• **What is required**
Could you carry on the text about fitting into the airplane's non-adjustable front seat, picking up right after its last sentence?

--- Start Selection ---

The entry-exit routine is still a work-in-progress. I'm 6'3" and not as limber as I used to be, and this airplane has a non-adjustable front seat. The entry procedure goes something like this:

1. Right foot on step.
2. Grab left-side upper frame and pull myself up.
3. Kneel with left knee on seat and pull right leg in.
4. Pull myself up as far as possible toward the skylight with both hands on upper frame.
5. Bump head on spar center section.
6. Pull left leg in and wiggle down into the seat.

Once in, I have barely enough legroom, with knees grazing the bottom of the panel. Another inch or three would be very welcome.

The exit procedure is not as refined. The best technique seems to be to wait for someone to come along to turn the airplane upside down and shake me out. 😁

Kidding aside, I absolutely love this airplane. 😀





 
I would never tell you to move the seat an inch back. Highly illegal. I have seen it done with a couple 1/8" x 1/2" steel bars, each with four strategically drilled holes. Probably took that criminal about 45 minutes.

--- End Selection ---
--- Start Provided information ---

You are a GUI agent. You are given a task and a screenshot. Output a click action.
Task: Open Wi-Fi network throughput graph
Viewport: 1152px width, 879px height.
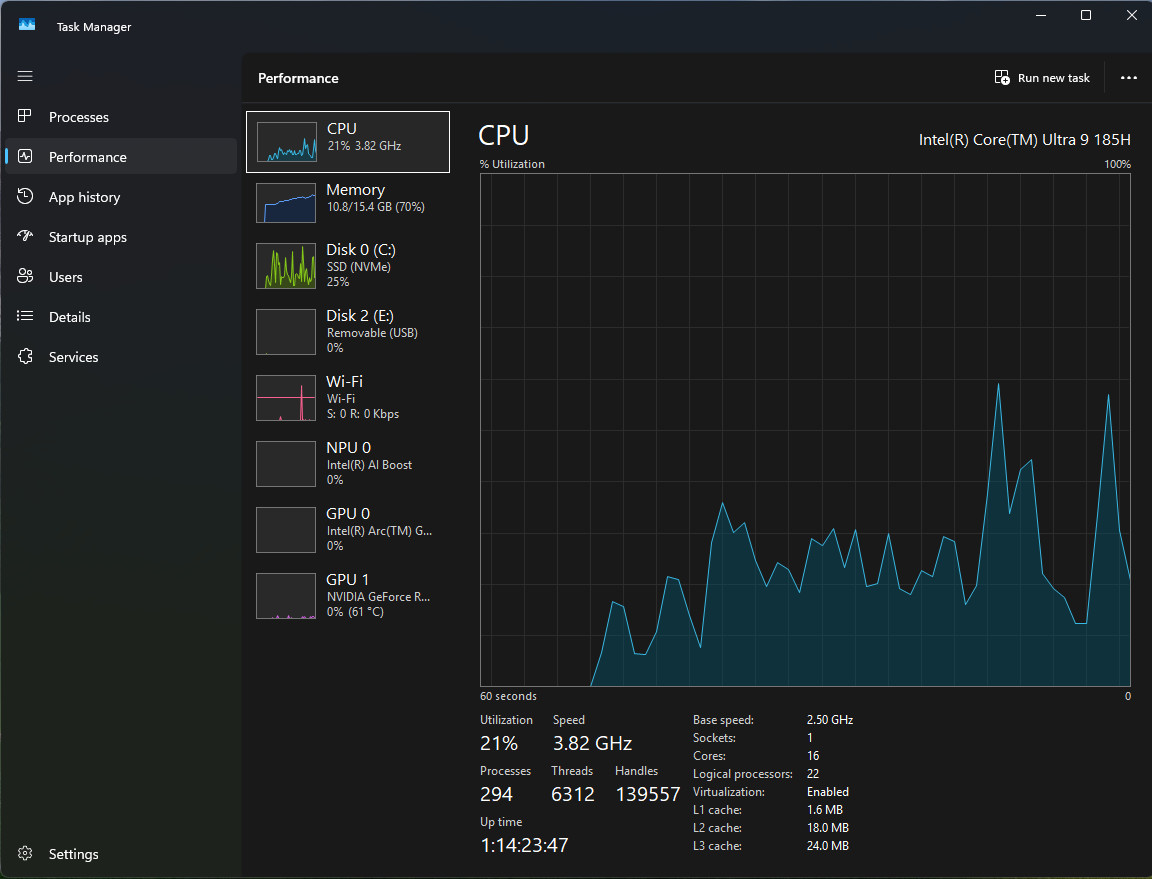point(348,398)
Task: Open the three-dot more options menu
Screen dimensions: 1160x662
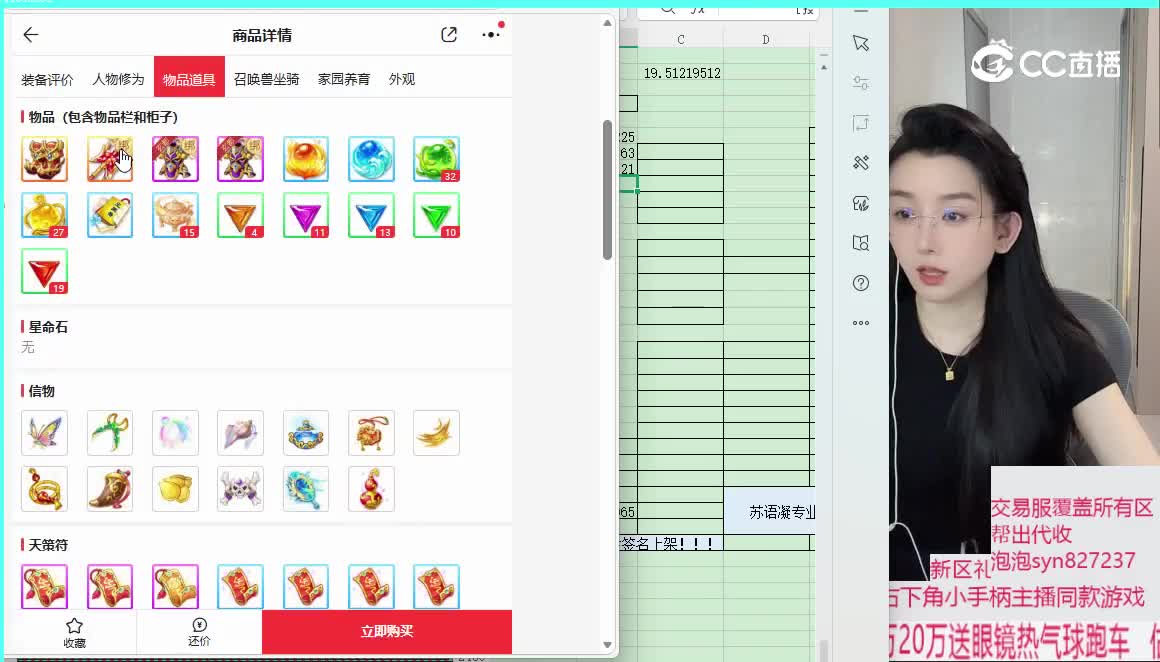Action: (490, 35)
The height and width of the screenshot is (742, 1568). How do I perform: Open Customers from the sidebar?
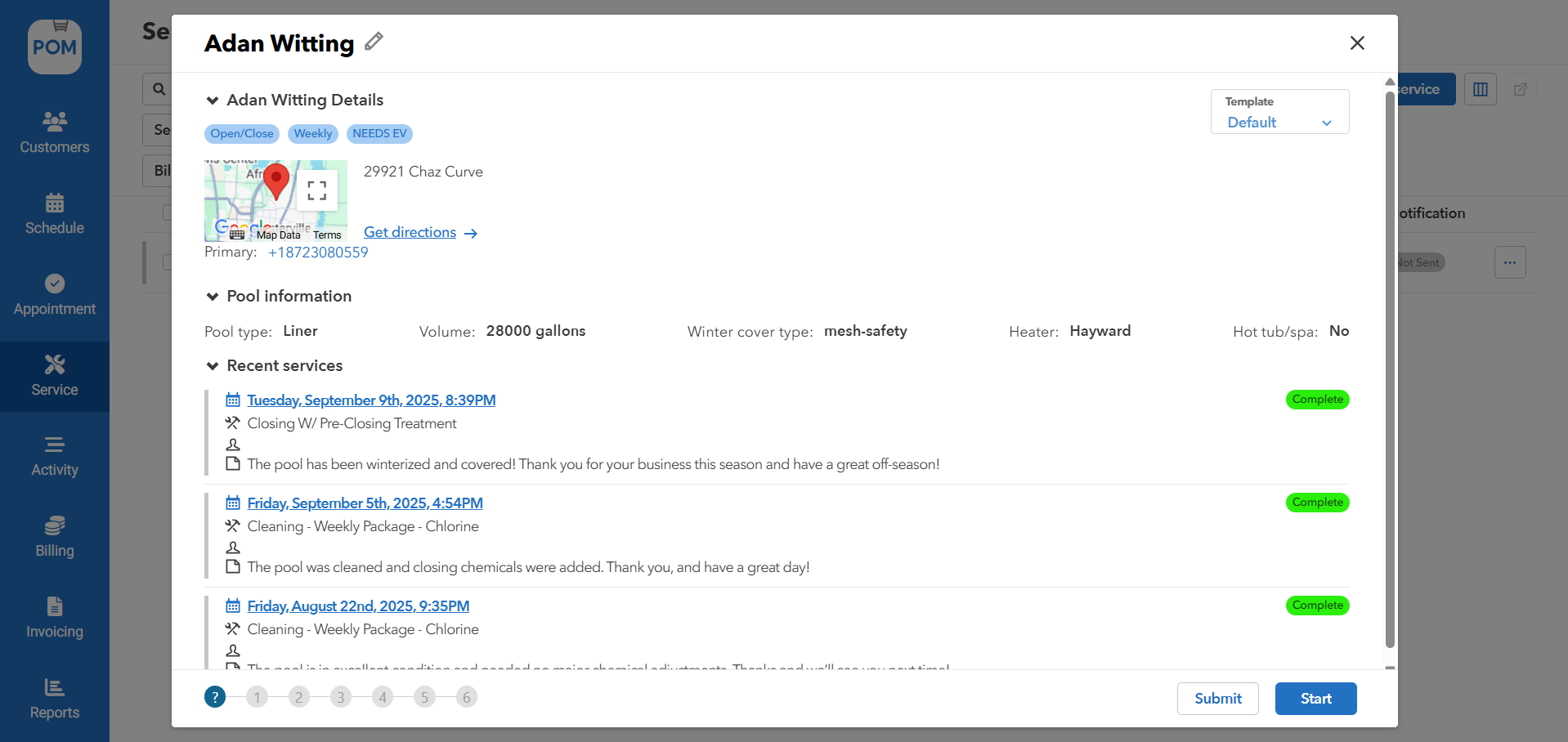pyautogui.click(x=55, y=132)
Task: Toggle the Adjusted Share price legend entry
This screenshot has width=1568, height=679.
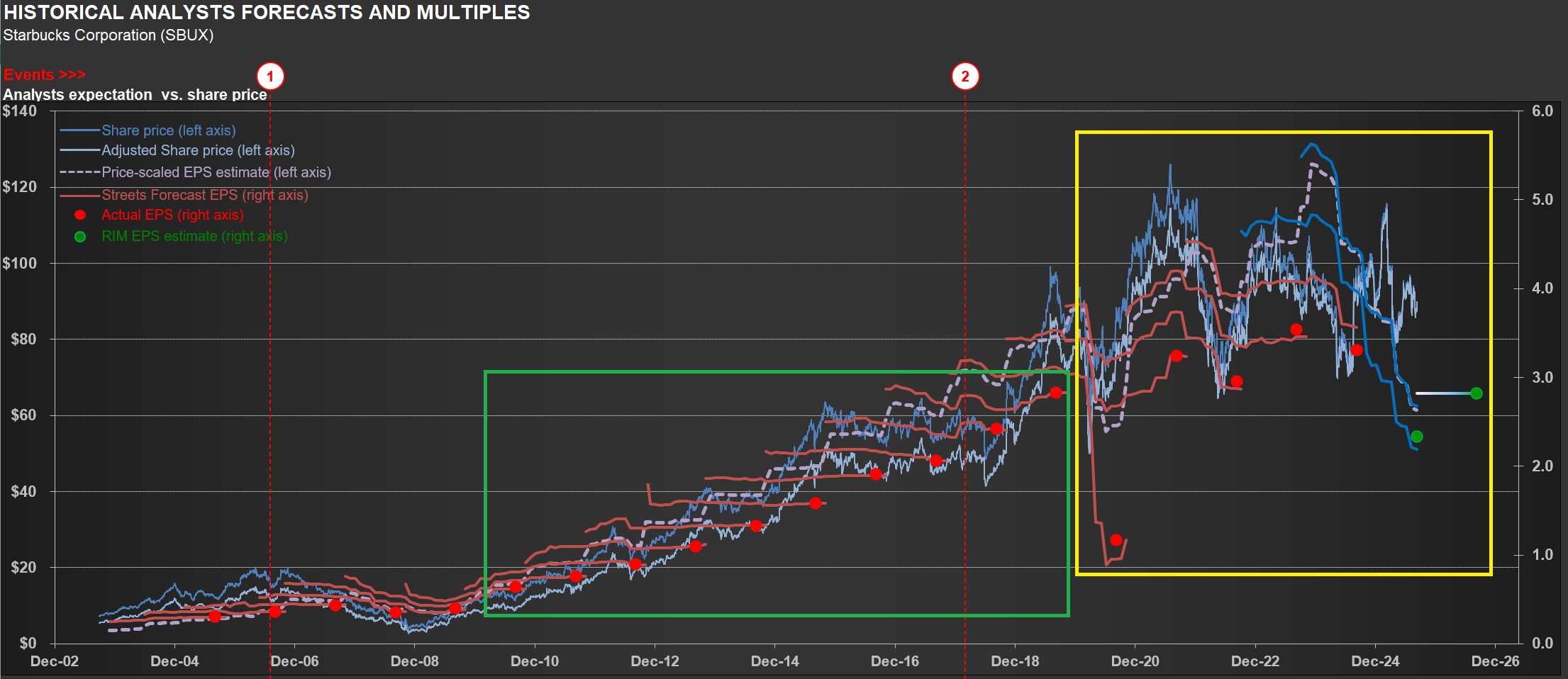Action: [198, 150]
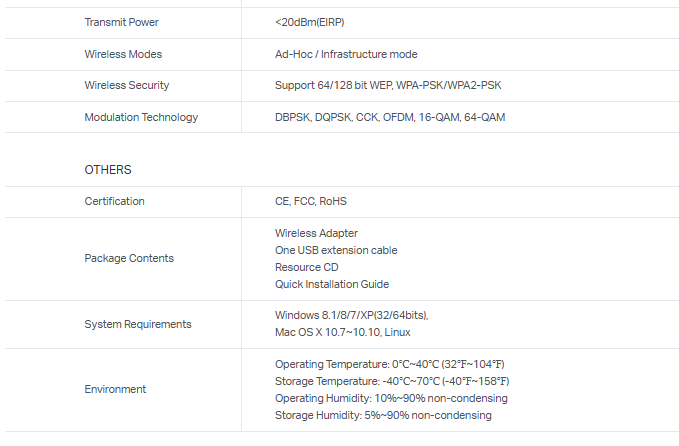This screenshot has width=679, height=446.
Task: Click the Quick Installation Guide text
Action: 332,284
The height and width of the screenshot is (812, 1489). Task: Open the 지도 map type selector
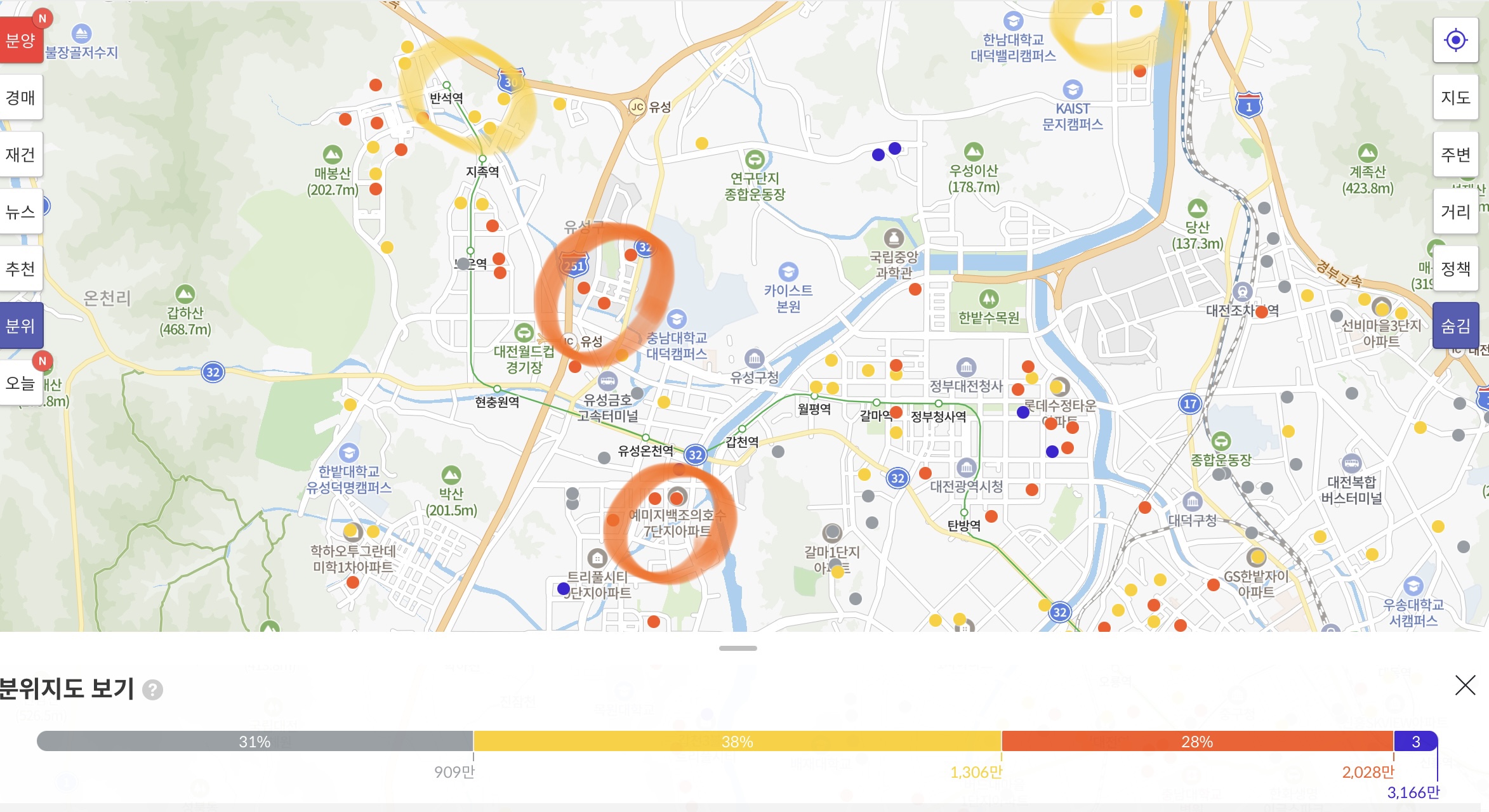pyautogui.click(x=1455, y=98)
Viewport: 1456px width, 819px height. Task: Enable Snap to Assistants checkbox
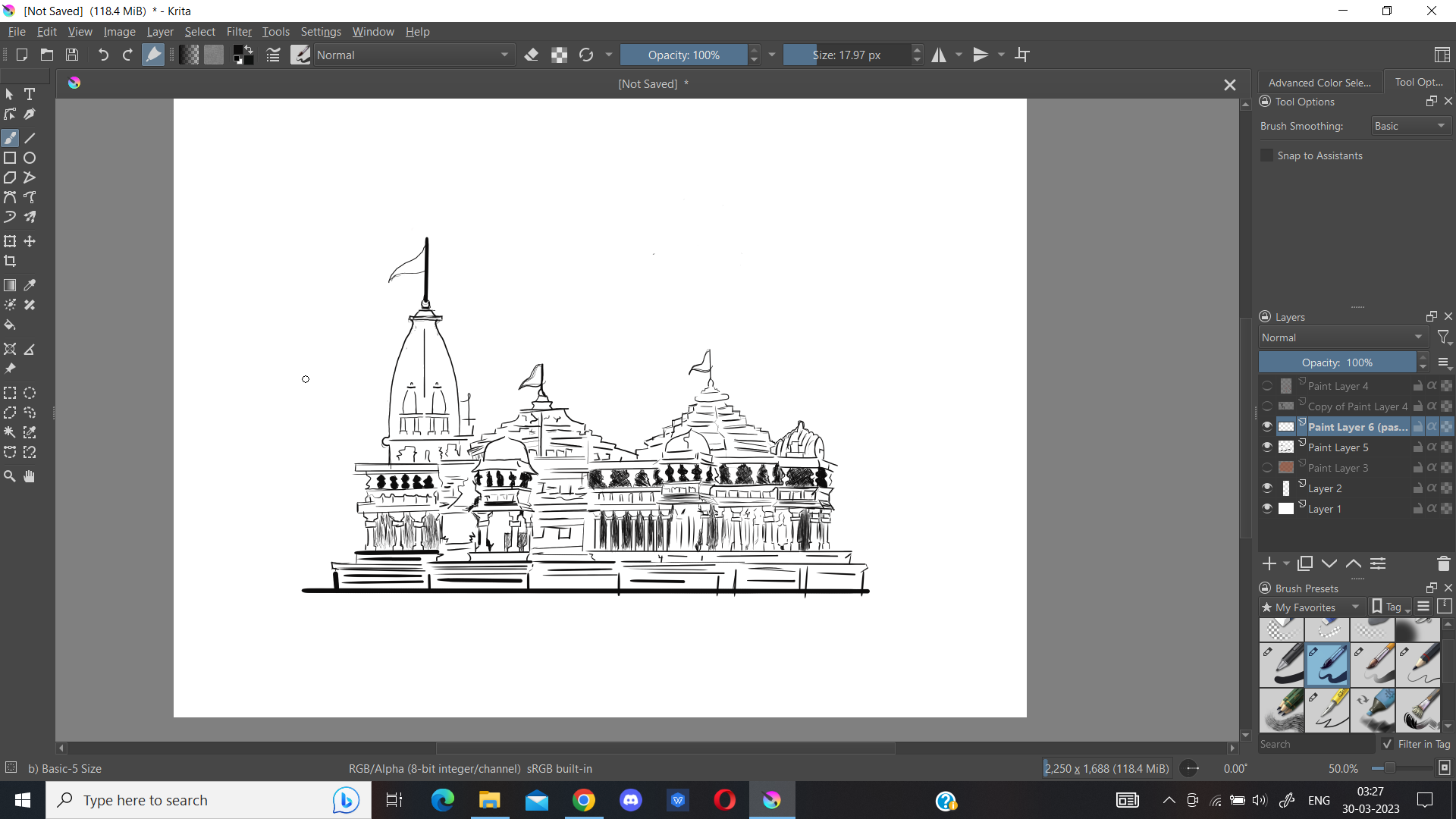click(1266, 155)
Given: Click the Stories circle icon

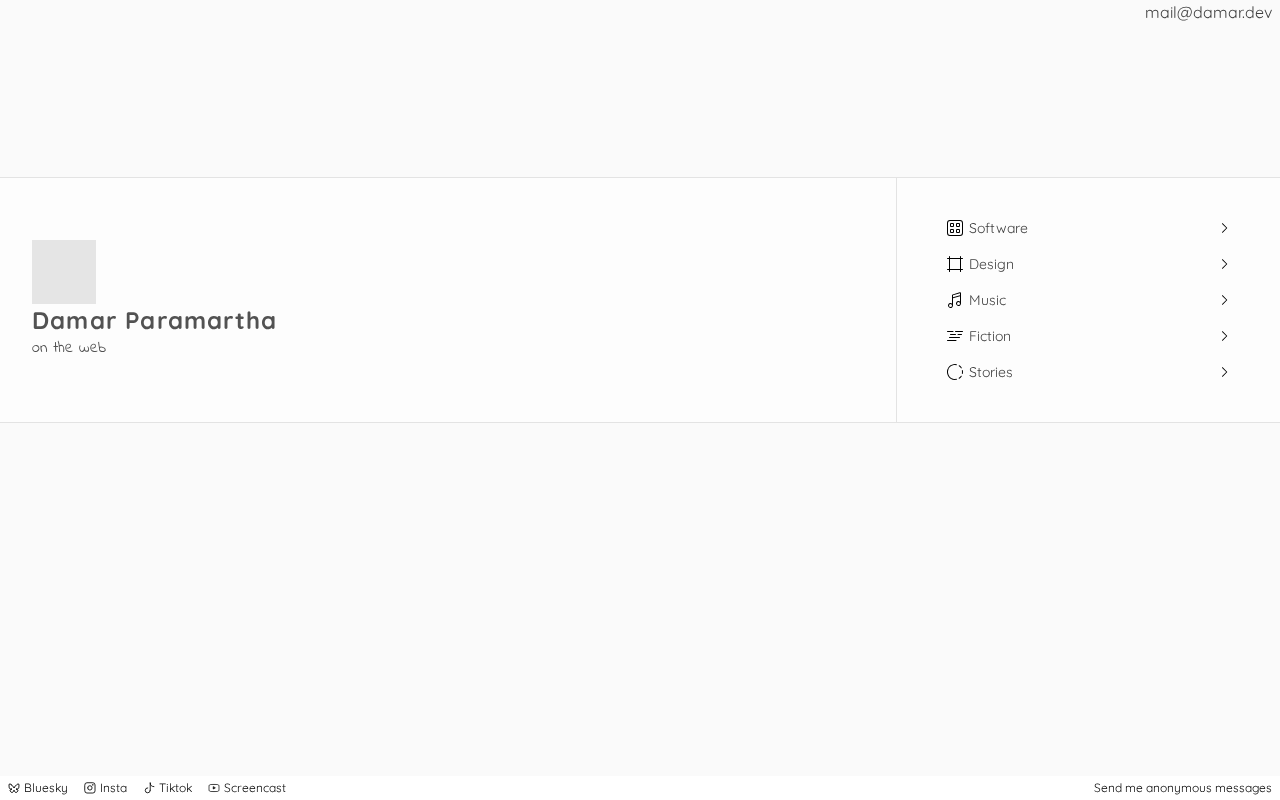Looking at the screenshot, I should pyautogui.click(x=955, y=372).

--- End Provided information ---

• **Result of this task**
 
Congrats!

Key to entry is remembering you have a lot of headroom once in. The top edge of the door opening makes you think the roof is lower than it is. So get your head and shoulders inside, then extend your right leg and pull to get your hips and legs up and swivel your left leg in.

Try touching the top of your head to the greenhouse plexi. You will be surprised at how far up it is.
 
There are a couple ways. Roy Redmon showed me a bulletproof way, but for my six foot octogenarian frame, I put right foot on step, left foot on left rudder pedal, right foot on right pedal, pull my butt in, and done. Really easy if I do it once a week.

Yesterday I did a solo hand start of the Cub - usually a non-event. Turned out to be more of a struggle than I remember - legs no longer bend the way they did in my seventies. But I can still swing into the Cub front seat more easily than many 30-year-olds.

You would laugh if you saw me crawl into the back seat of an Amphib Cub or Husky. What a struggle!
 
Yes. I grab the blade a little further in, but yeah. Then it is up on the door frame and into the backseat. Used to be a fluid motion.
 
There are a couple ways. Roy Redmon showed me a bulletproof way, but for my six foot octogenarian frame, I put right foot on step, left foot on left rudder pedal, right foot on right pedal, pull my butt in, and done. Really easy if I do it once a week.

That's my method at 6'4"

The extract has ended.